*What the task requires*: The records below should be set down in full, please, without any change.

Pixel coordinate grounding data
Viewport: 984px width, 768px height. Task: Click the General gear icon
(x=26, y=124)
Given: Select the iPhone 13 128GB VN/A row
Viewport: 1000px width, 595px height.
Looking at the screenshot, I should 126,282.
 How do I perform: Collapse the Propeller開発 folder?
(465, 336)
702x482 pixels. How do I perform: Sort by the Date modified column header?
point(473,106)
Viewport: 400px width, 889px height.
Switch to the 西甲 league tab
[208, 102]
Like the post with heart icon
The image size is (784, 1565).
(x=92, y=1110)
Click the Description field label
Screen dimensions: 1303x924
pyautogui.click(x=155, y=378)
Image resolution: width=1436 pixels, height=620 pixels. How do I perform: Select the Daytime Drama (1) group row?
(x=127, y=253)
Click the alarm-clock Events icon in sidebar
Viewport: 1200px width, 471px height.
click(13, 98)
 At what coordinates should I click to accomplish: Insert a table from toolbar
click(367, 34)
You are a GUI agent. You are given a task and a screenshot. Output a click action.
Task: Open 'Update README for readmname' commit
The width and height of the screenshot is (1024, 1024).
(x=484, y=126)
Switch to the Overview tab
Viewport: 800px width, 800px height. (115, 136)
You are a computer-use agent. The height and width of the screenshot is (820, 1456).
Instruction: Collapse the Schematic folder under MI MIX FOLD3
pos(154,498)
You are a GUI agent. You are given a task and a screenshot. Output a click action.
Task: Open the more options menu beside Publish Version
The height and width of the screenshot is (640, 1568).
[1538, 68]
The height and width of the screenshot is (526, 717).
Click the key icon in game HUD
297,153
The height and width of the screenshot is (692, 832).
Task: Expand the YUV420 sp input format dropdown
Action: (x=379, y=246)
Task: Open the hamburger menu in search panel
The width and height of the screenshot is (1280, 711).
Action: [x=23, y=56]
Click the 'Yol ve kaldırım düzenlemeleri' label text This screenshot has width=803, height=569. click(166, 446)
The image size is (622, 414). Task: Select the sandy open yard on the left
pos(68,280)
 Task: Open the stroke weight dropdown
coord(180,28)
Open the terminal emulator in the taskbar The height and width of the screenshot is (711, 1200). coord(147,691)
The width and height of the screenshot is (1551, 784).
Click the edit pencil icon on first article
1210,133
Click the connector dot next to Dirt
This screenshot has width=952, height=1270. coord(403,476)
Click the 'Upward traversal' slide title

*Task output*:
Viewport: 984px width, 768px height. Task: Click the General gear icon
(x=26, y=124)
Given: Select the iPhone 13 128GB VN/A row
Viewport: 1000px width, 595px height.
Looking at the screenshot, I should 126,282.
 How do I perform: Collapse the Propeller開発 folder?
(465, 336)
702x482 pixels. How do I perform: Sort by the Date modified column header?
point(473,106)
Viewport: 400px width, 889px height.
Switch to the 西甲 league tab
[208, 102]
Like the post with heart icon
The image size is (784, 1565).
(x=92, y=1110)
Click the Description field label
Screen dimensions: 1303x924
pyautogui.click(x=155, y=378)
Image resolution: width=1436 pixels, height=620 pixels. How do I perform: Select the Daytime Drama (1) group row?
(x=127, y=253)
Click the alarm-clock Events icon in sidebar
Viewport: 1200px width, 471px height.
click(13, 98)
 At what coordinates should I click to accomplish: Insert a table from toolbar
click(367, 34)
You are a GUI agent. You are given a task and a screenshot. Output a click action.
Task: Open 'Update README for readmname' commit
The width and height of the screenshot is (1024, 1024).
(x=484, y=126)
Switch to the Overview tab
Viewport: 800px width, 800px height. (115, 136)
You are a computer-use agent. The height and width of the screenshot is (820, 1456).
Instruction: Collapse the Schematic folder under MI MIX FOLD3
pos(154,498)
You are a GUI agent. You are given a task and a screenshot. Output a click action.
Task: Open the more options menu beside Publish Version
The height and width of the screenshot is (640, 1568).
[1538, 68]
The height and width of the screenshot is (526, 717).
Click the key icon in game HUD
297,153
The height and width of the screenshot is (692, 832).
Task: Expand the YUV420 sp input format dropdown
Action: (x=379, y=246)
Task: Open the hamburger menu in search panel
The width and height of the screenshot is (1280, 711).
Action: [x=23, y=56]
Click the 'Yol ve kaldırım düzenlemeleri' label text This screenshot has width=803, height=569. click(166, 446)
The image size is (622, 414). Task: Select the sandy open yard on the left
pos(68,280)
 Task: Open the stroke weight dropdown
coord(180,28)
Open the terminal emulator in the taskbar The height and width of the screenshot is (711, 1200). coord(147,691)
The width and height of the screenshot is (1551, 784).
Click the edit pencil icon on first article
1210,133
Click the connector dot next to Dirt
This screenshot has width=952, height=1270. coord(403,476)
Click the 'Upward traversal' slide title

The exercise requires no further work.